Using single-cell models to predict the functionality of synthetic circuits at the population scale

Scientific Fields
Diseases
Organisms
Applications
Technique

Published in Proceedings of the National Academy of Sciences of the United States of America - 10 Mar 2022

Aditya C, Bertaux F, Batt G, Ruess J

Link to Pubmed [PMID] – 35271387

Link to HAL – inria-03695560

Link to DOI – 10.1073/pnas.211443811

PNAS 2022; 119(11):e2114438119

Mathematical modeling has become a major tool to guide the characterization and synthetic construction of cellular processes. However, models typically lose their capacity to explain or predict experimental outcomes as soon as any, even minor, modification of the studied system or its operating conditions is implemented. This limits our capacity to fully comprehend the functioning of natural biological processes and is a major roadblock for the de novo design of complex synthetic circuits. A common cause of this problem is that cell-to-cell variability creates couplings between single-cell circuits and population processes such as selection or growth. Altering the circuit may then have unforeseen consequences inside growing populations. Here we construct a yeast optogenetic differentiation system that exploits cell-to-cell variability to enable external control of the population composition. We show that a simple deterministic model can explain the dynamics of the core system. However, modifying the context of the circuit by expressing system components from plasmids leads to failure of model predictions.
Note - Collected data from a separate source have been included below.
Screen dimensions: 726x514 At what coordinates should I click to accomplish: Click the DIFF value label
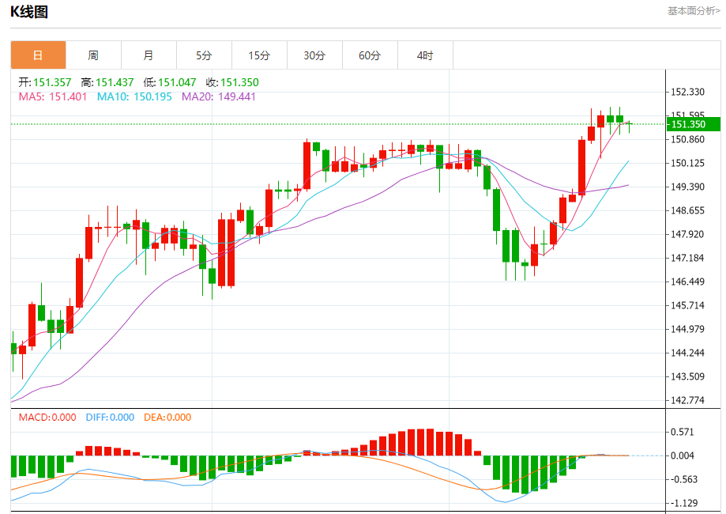click(x=107, y=418)
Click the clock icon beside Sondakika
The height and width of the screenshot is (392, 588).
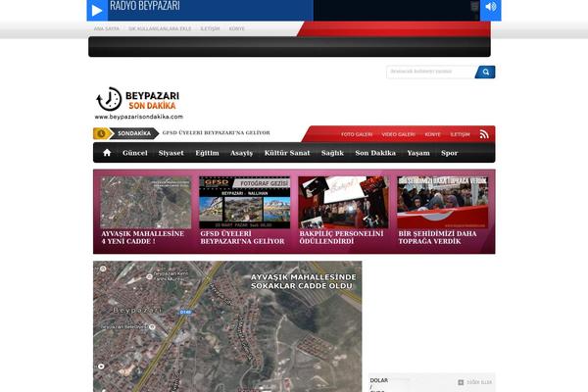(101, 133)
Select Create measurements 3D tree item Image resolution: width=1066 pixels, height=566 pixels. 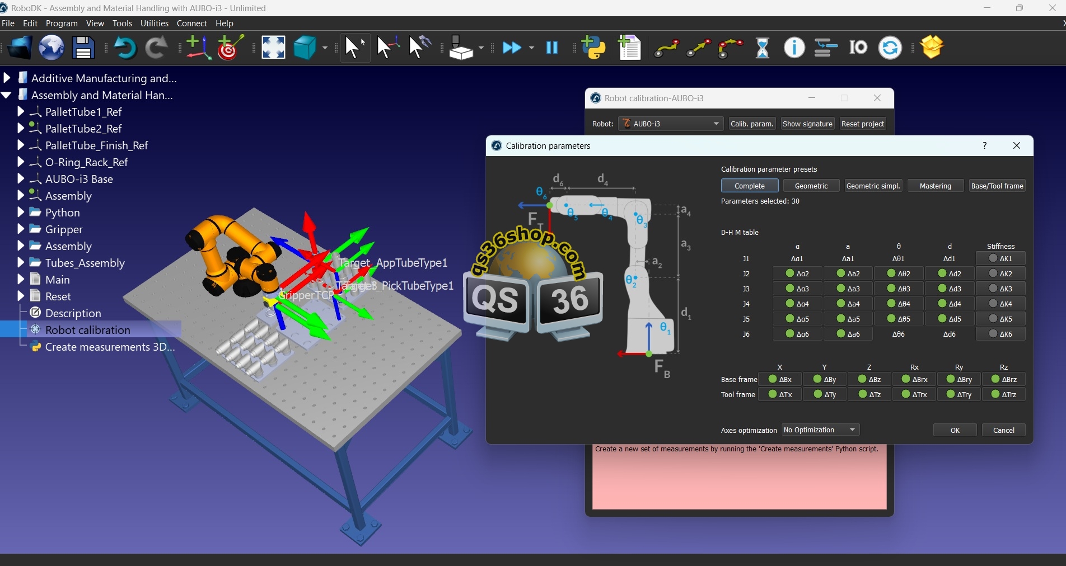(x=110, y=347)
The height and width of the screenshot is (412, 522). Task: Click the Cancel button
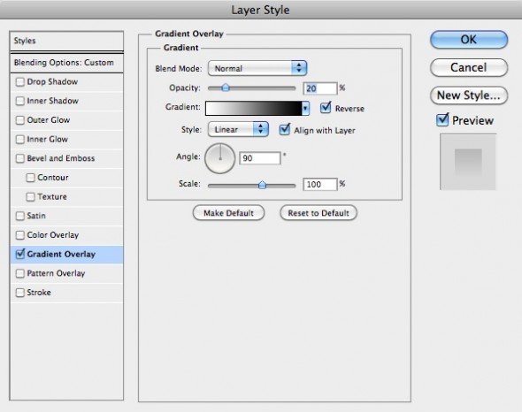469,67
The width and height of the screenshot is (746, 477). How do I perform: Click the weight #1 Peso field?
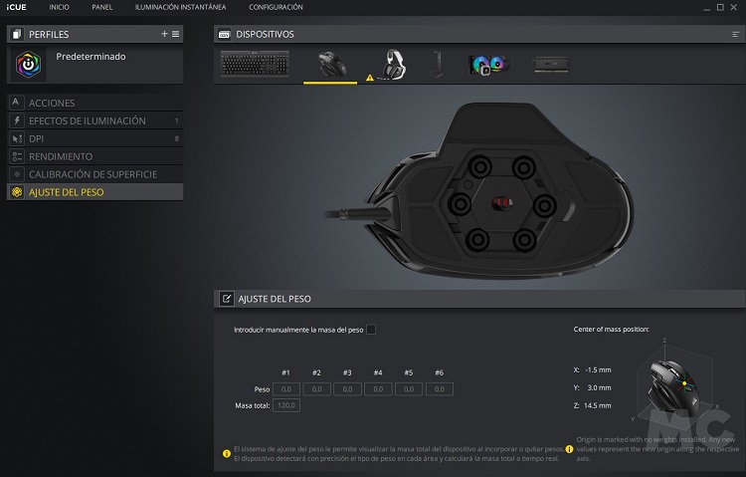click(286, 389)
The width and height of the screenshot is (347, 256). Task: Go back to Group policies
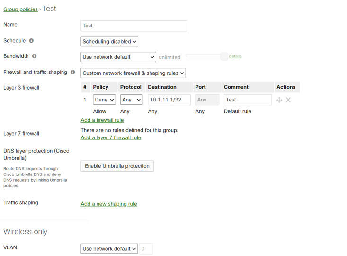tap(20, 9)
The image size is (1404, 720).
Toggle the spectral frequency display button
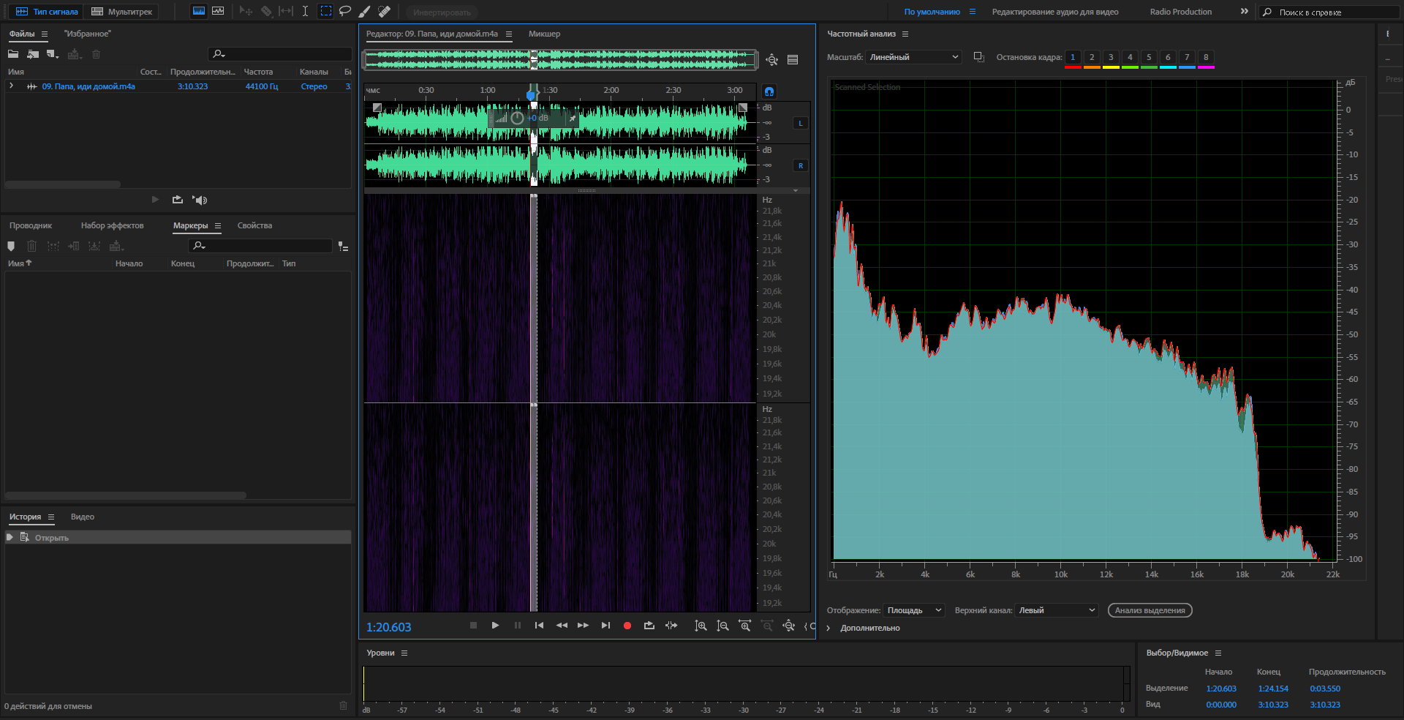pyautogui.click(x=198, y=11)
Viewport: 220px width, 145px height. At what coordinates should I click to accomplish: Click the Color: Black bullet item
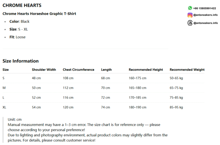coord(20,21)
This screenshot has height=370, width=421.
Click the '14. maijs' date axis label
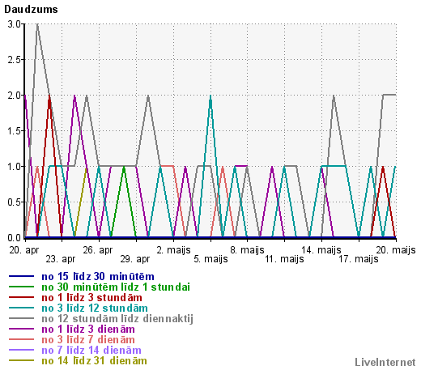[321, 250]
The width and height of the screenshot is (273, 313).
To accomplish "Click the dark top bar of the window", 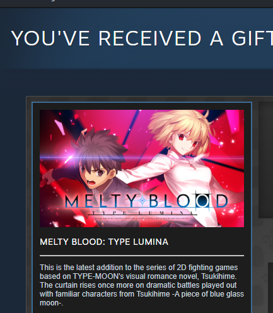I will (137, 4).
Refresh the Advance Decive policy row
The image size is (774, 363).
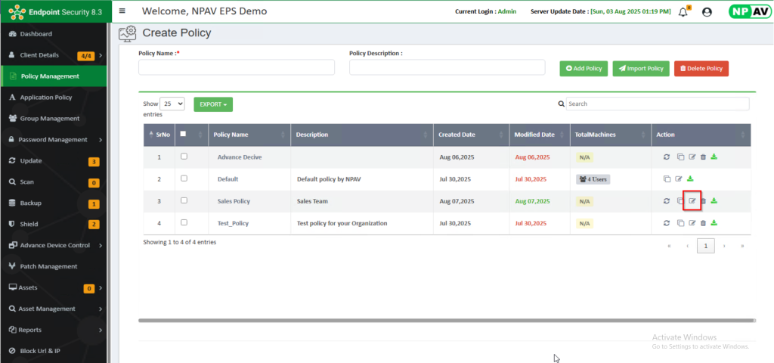point(667,157)
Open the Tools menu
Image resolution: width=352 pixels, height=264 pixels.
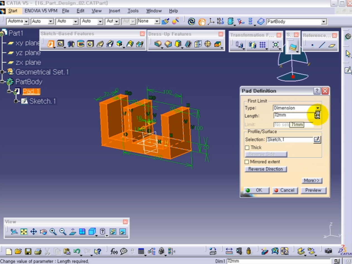(133, 11)
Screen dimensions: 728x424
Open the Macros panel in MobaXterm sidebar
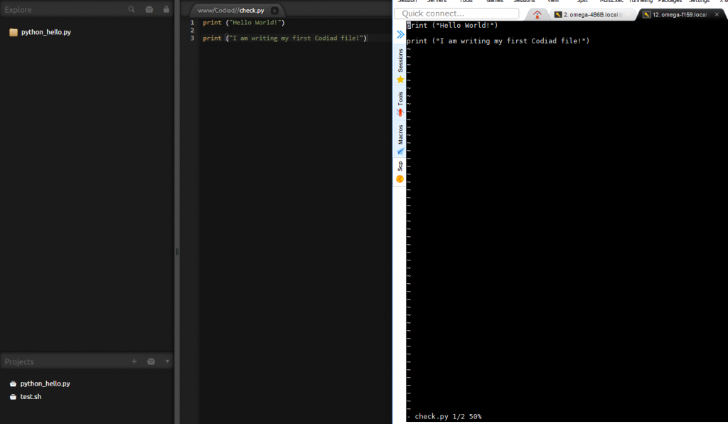(x=400, y=134)
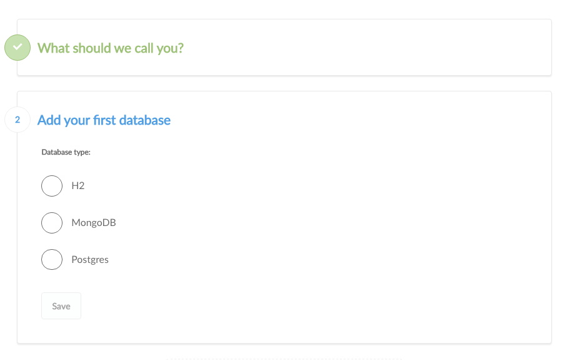This screenshot has height=360, width=570.
Task: Pick the Postgres radio button
Action: pyautogui.click(x=52, y=260)
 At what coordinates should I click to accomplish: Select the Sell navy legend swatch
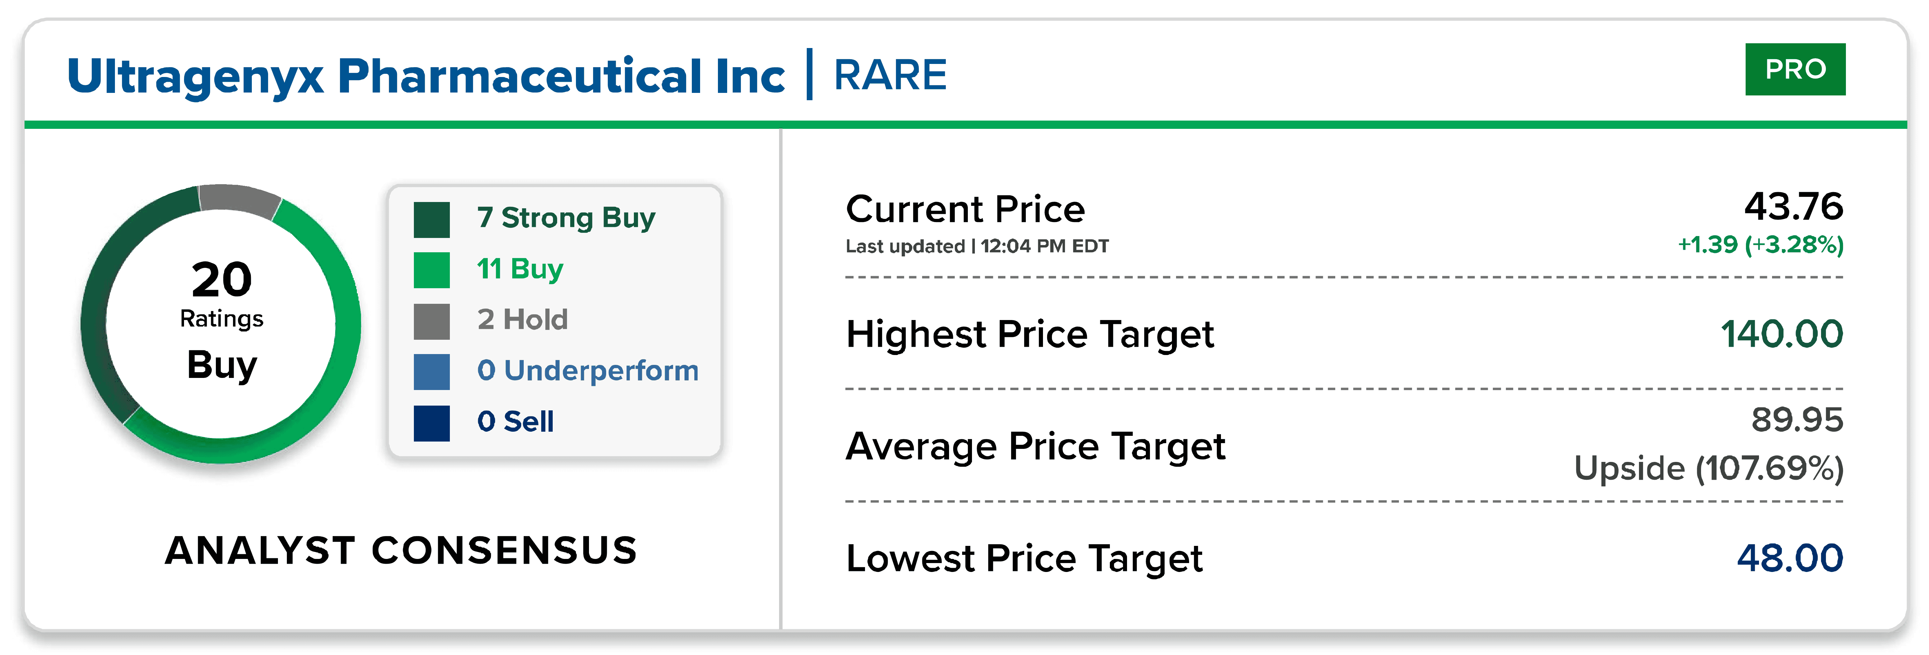[431, 423]
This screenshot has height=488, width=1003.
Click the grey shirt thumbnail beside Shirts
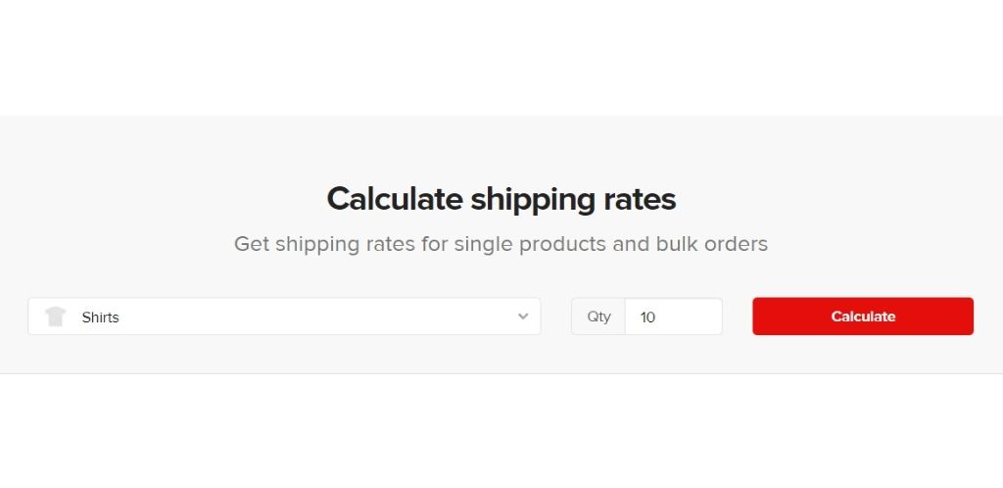[55, 317]

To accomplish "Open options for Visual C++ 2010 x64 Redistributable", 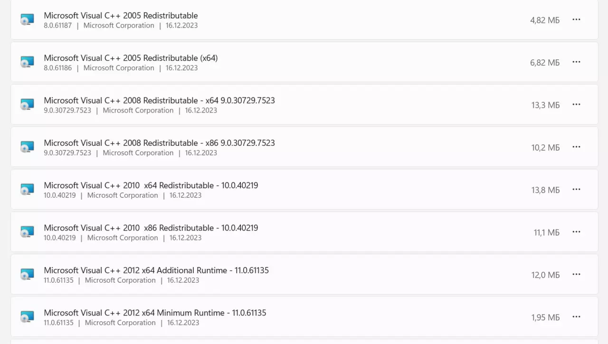I will point(576,189).
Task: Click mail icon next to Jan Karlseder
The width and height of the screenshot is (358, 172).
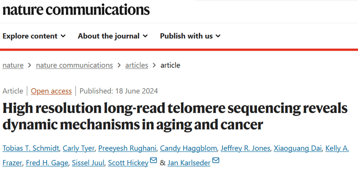Action: click(216, 161)
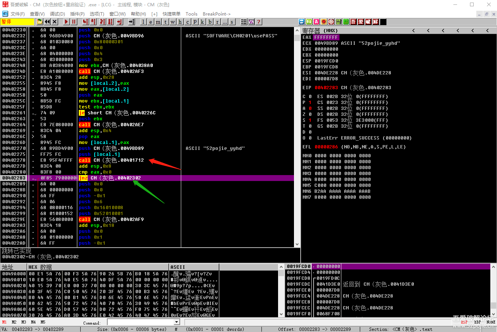The height and width of the screenshot is (332, 497).
Task: Open the 调试(D) debug menu
Action: [x=57, y=14]
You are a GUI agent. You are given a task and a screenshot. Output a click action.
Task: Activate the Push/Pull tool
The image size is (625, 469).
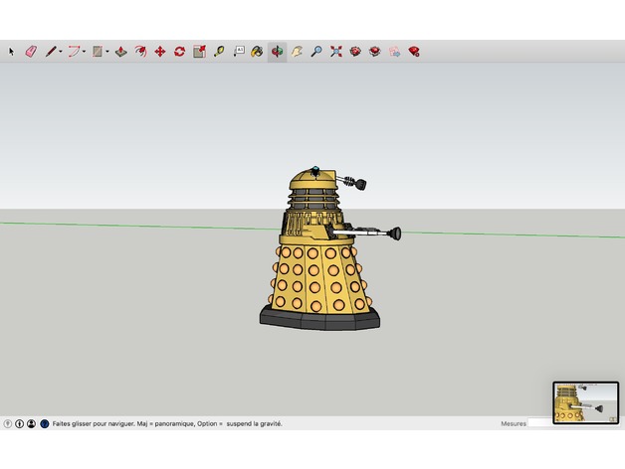coord(121,51)
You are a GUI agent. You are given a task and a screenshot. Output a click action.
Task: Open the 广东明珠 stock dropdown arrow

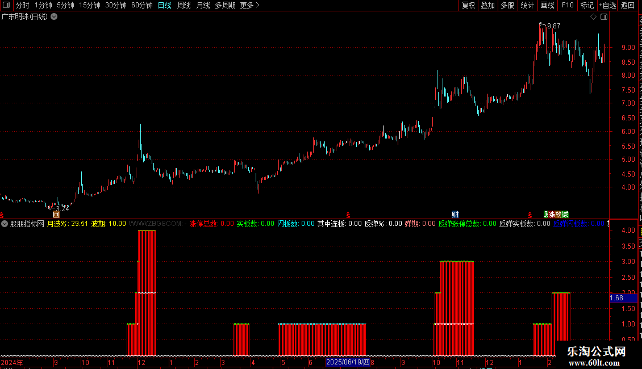(x=54, y=17)
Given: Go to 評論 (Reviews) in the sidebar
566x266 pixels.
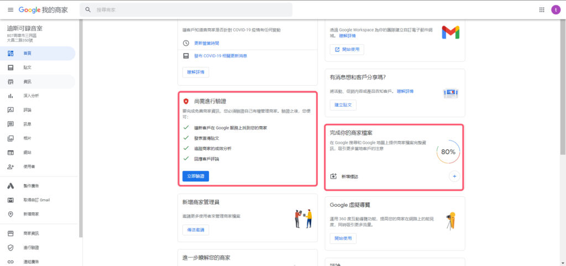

Subsequently, we deploy theory from stochastic chemical kinetics to construct models of the system’s components that simultaneously track single-cell and population processes and demonstrate that this allows us to quantitatively predict emerging dynamics of the plasmid-based system without any adjustment of model parameters. We conclude that carefully characterizing the dynamics of cell-to-cell variability using appropriate modeling theory may allow one to unravel the complex interplay of stochastic single-cell and population processes and to predict the functionality of complex synthetic circuits in growing populations before the circuit is constructed.